Wednesday, July 25, 2007

Esquire Magazine Asks If Sen. Edwards Is Last White Hope

Does Race Matter? has recently posted a response to the latest cover of Esquire Magazine, which boldly asks, “can a white man still be elected president?”

On the cover towers Sen. John Edwards, positioned in a superman stance (as one person commented on Racialicious) and looking ahead in all of his white glory.

Let’s not forget the icing on the cake. Above John Edwards lies a half-naked woman accompanied by the headline, “sexiest woman alive.” This cover says enough. We are being told that women and people of color are rising above a history of injustices, yet the reality is that the injustices persist today. Even if we do elect a white female or Black male president, people like the editors at Esquire, will continue to forget what racism and sexism looks like, especially as they make ‘white man’ synonymous with man and leader.

Ultimately, Esquire can’t see how Sen. Hillary Clinton does not represent all women, and Sen. Barack Obama all people of color. Which is why Esquire conveys the message of the dawning of an age of “minorities”—a dystopia for the white man, as Wendi Muse reports.

However, women and people of color are far from beating ‘the white man’ in other, non presidential races. Our television remains dominated by ideas of white masculinity, our celebrities, our news, our schools and other institutions remain Eurocentric. The current way in which our world is dominated by the white man will not be overcome by mere change of the American president.

Further, racism and injustice are strongest when they give the appearance of their absence. So while I hope we elect a president who is not a white man, I hope also that we will not use this election as a way of discrediting future claims of inequality by women and people of color.


Tuesday, July 10, 2007

A Conservative Encyclopedia You Can Trust

Have you ever questioned the neutrality and so-called omnipresence of Wikipedia, a free online encyclopedia that “anyone can edit”?

Well, 58 home-schooled children who created Conservapedia sure have.

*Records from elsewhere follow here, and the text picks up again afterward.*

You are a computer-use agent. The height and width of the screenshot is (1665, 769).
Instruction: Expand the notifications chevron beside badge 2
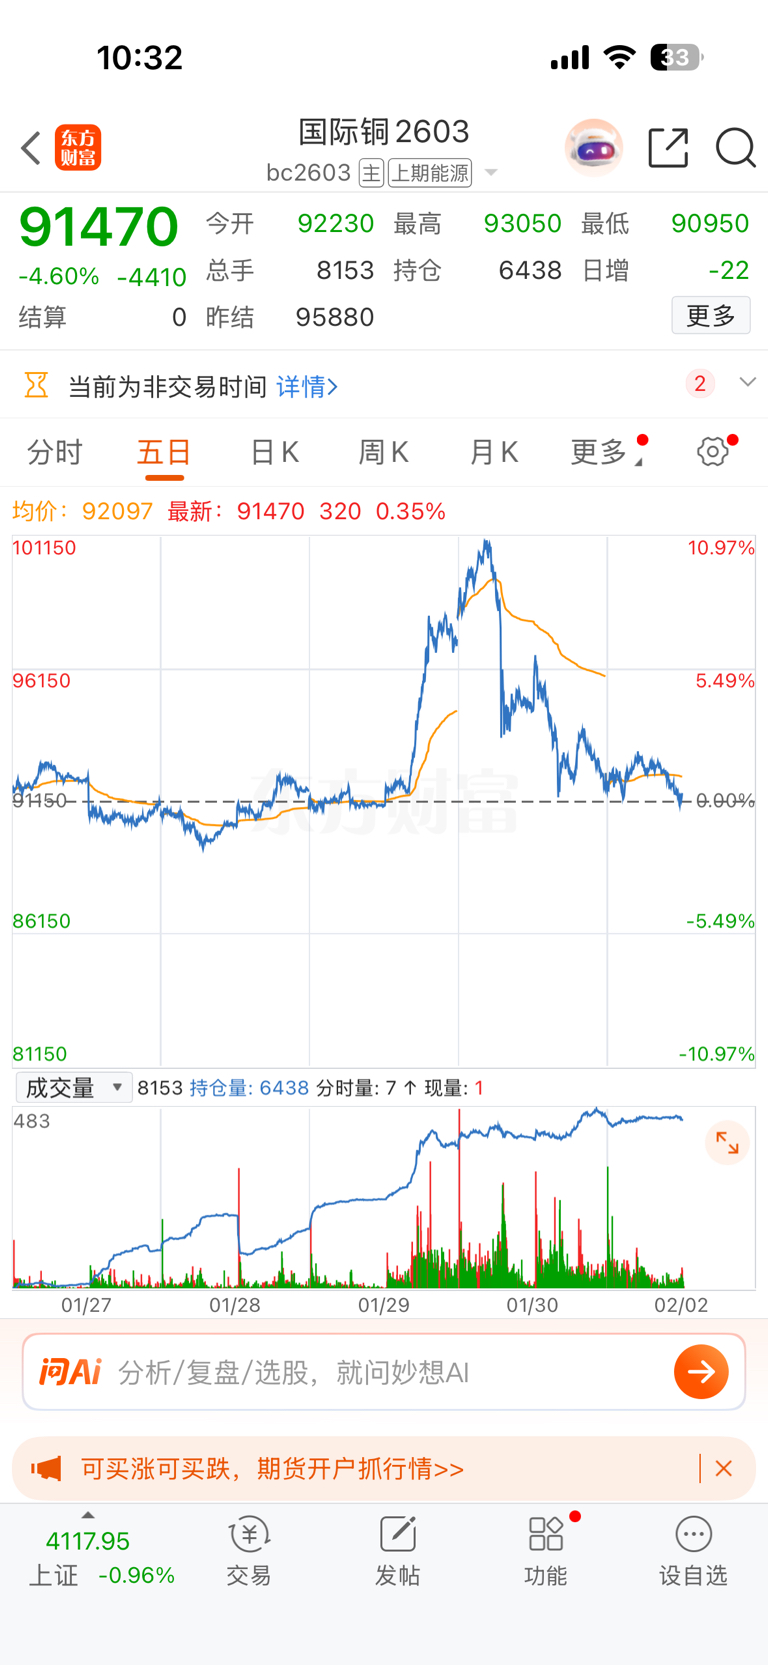[747, 383]
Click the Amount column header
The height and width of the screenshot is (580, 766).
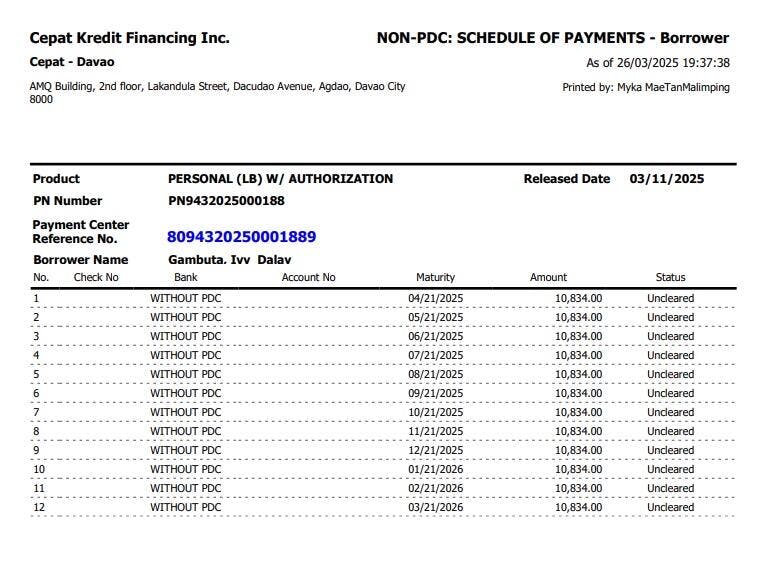[x=548, y=277]
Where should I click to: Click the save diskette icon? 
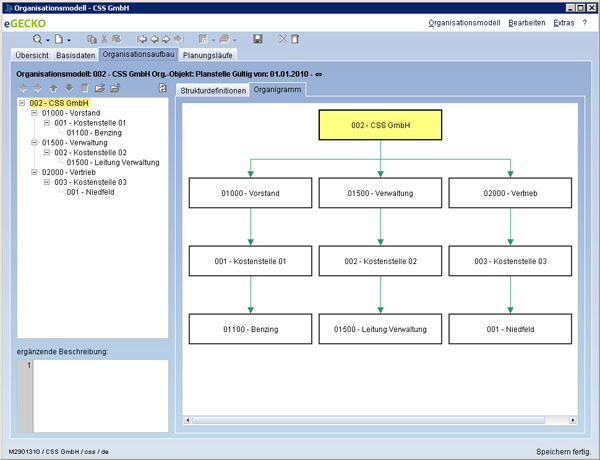pyautogui.click(x=258, y=38)
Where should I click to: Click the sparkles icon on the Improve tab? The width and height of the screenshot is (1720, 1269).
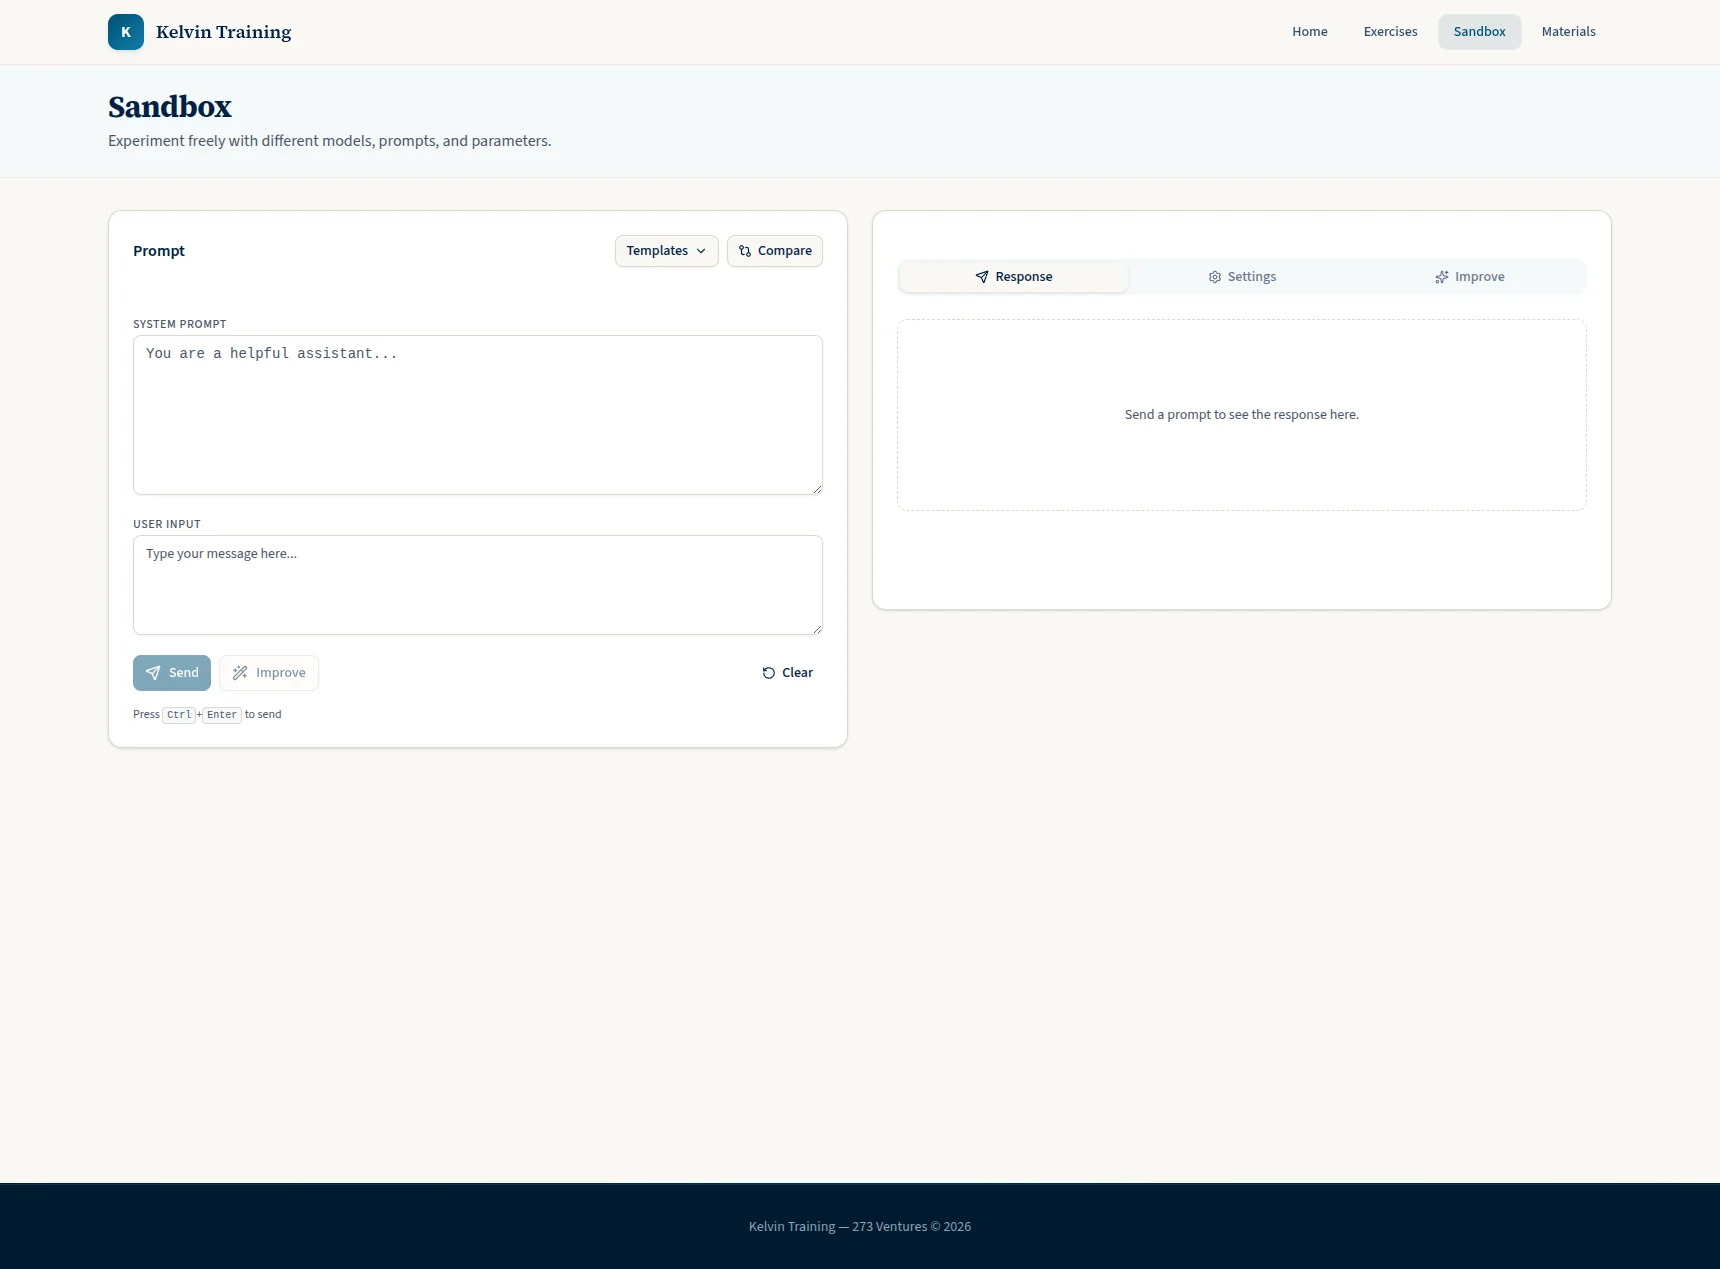click(x=1440, y=277)
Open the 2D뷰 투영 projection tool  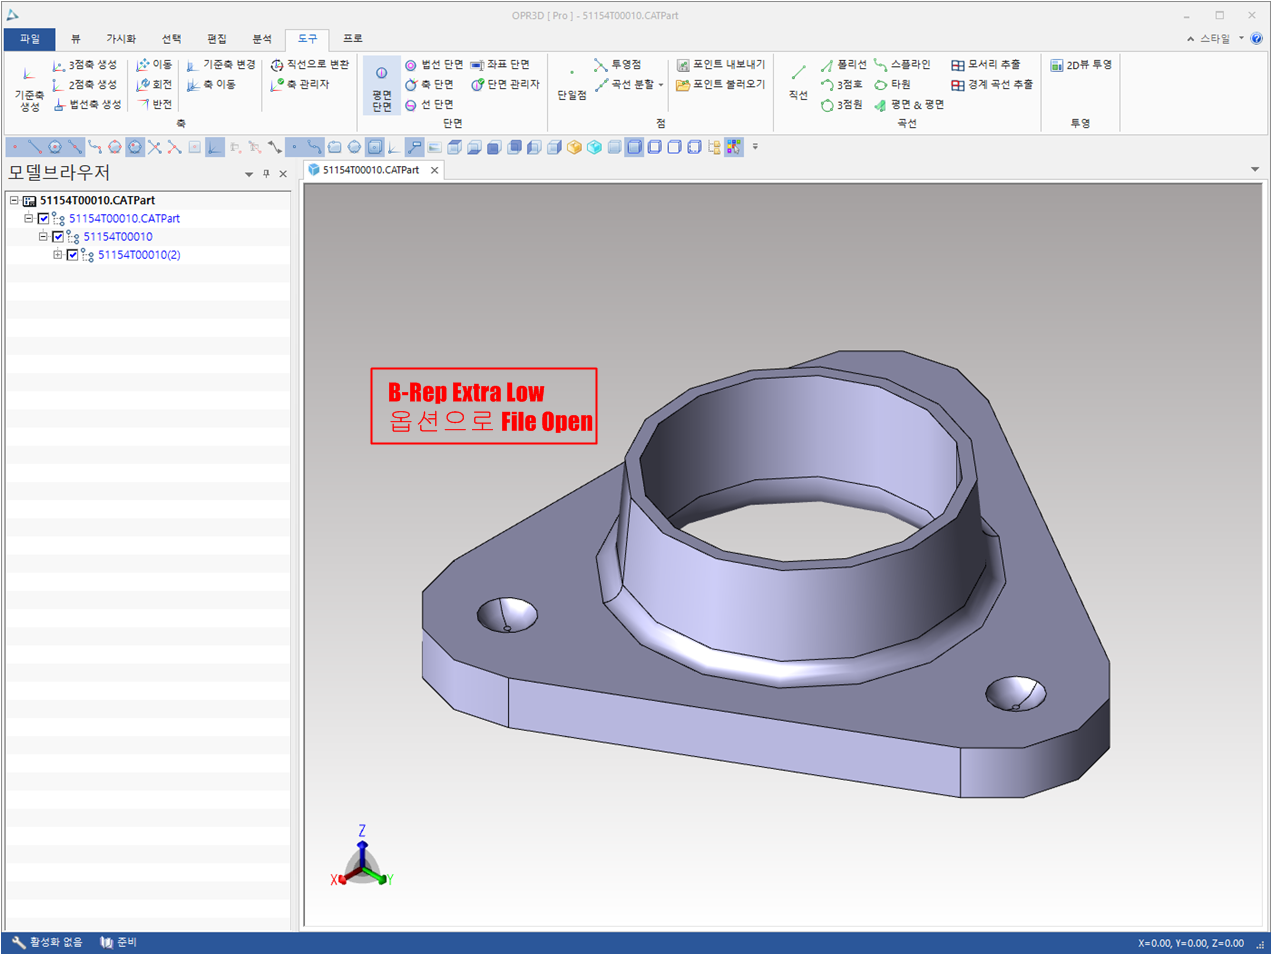point(1081,65)
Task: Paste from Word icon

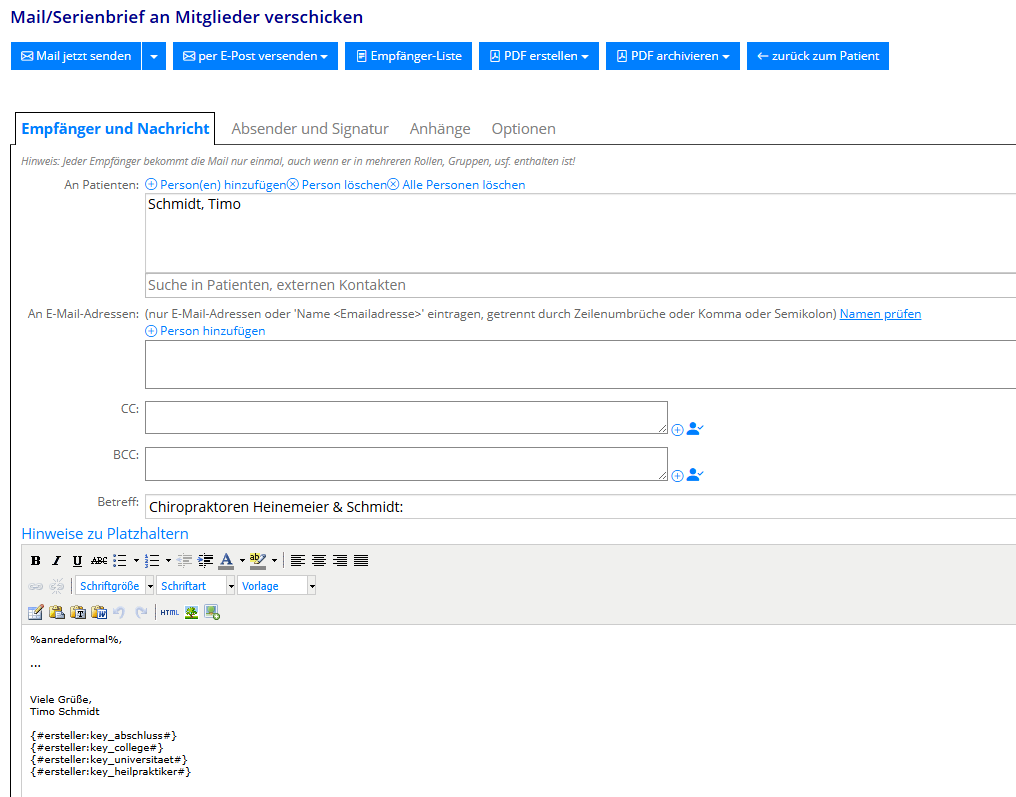Action: point(99,612)
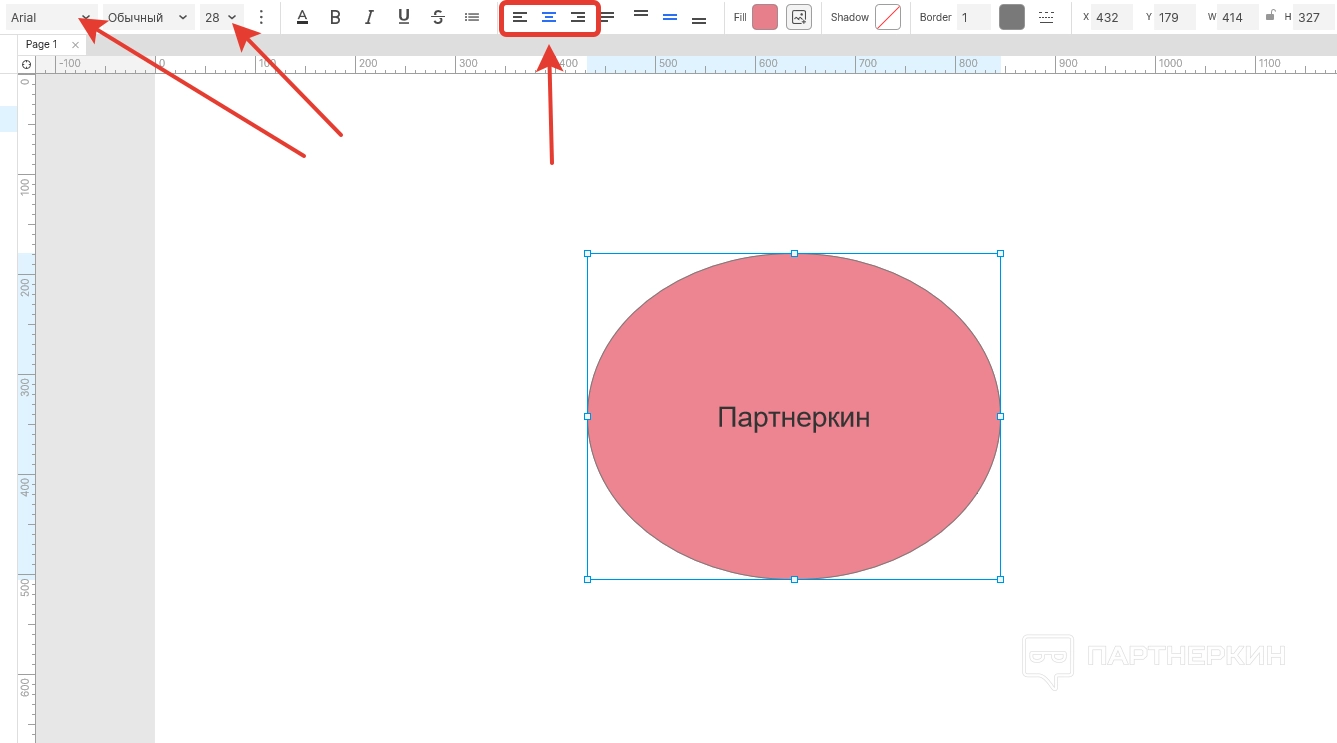Close the Page 1 tab

75,45
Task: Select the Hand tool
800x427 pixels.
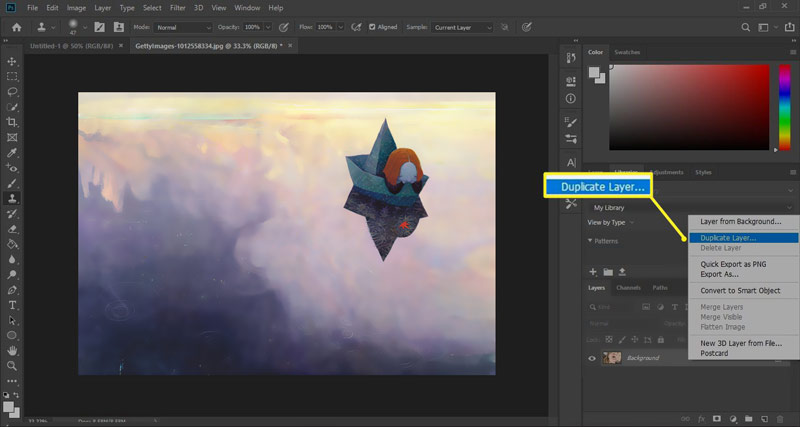Action: click(x=12, y=351)
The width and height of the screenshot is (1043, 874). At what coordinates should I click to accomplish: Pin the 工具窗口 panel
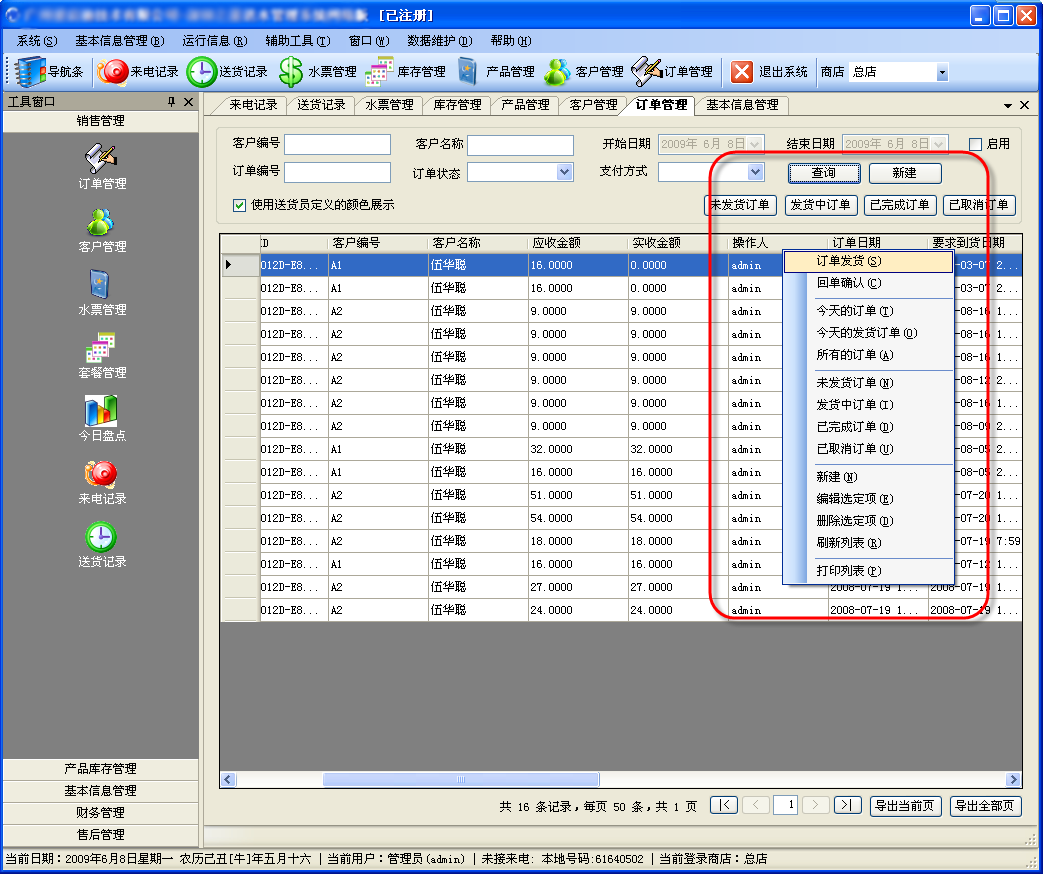[x=171, y=102]
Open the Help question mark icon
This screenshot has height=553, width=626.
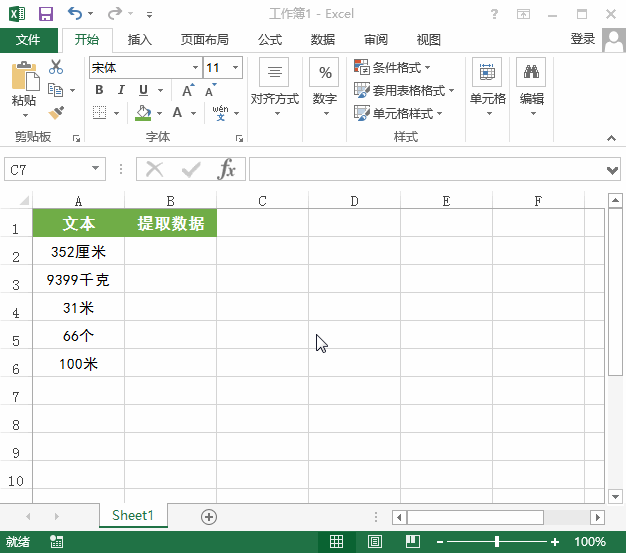click(x=495, y=14)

Initiated last November, the website began as a World History class project in New Jersey and turned into a go-to place for those seeking pro-Christian and conservative interpretations of things.

You can visit this site to get your daily dose of breaking news, bible verses, and moral virtue. Most importantly, it has proven to be a good guide to being a conservative, white Christian in America.

Unsure about your fear of Mexicans? Conservapedia will pat you on the back, assuring you that “the fear of the influx of Mexican culture in the border states” is an “understandable form” of xenophobia.

And when it comes to hip hop, Wikipedia is just so unnecessarily long in its explanation—it gives you a thorough contextual description of hip hop’s origins and significance in society.

But according to Conservapedia, all you really need to know about hip hop is that it’s a “style of African American music in which African Americans chant over beats.” Really, why give so much credit to something so simple?

What’s more? Conservapedia uses many Biblical references to defend slavery—specifically stating that slavery is referenced, permitted and regulated in the Bible—justify homophobia, and explain male superiority over women.

No worries, anything is better than being a liberal.

Monday, July 2, 2007

TMZ pulls the "ho" card

Last time I checked, Don Imus-gate resulted in “ho” being a punishable word when used in the media to refer to Black women.

But just two months after Imus, the word seems to be gaining ground again, on novelty shirts, and most recently, in a popular fashion review on TMZ, a celebrity gossip website.

After the Black Entertainment Television Awards show last week, posted a blurb, in typical style-review fashion, attacking the guests’ evening wear. But what is normally innocent hardballing of celebrity fashion, became another forum used to insult Black women by devaluing their sexuality. TMZ got it wrong when they called powerhouse BeyoncĂ© a “roboho,” for wearing a metallic suit on stage, and rapper Eve, a “streetwalker chic.”

Because when it comes to Britney Spears and Paris Hilton, a couple of TMZ’s most covered stars, TMZ portrays their fashion flops as more legitimate fashion mistakes—like copying people’s styles or wearing the wrong colors.

Still, we rebuke hip-hop artists and people like Don Imus for calling women of color ho’s. And we should. But we can’t be so quick to think the problem stopped with Imus.

“Ho” continues to be associated primarily with Black women, making it not only sexist slander, but a very racist one. Writer Jasmyne Cannick would agree.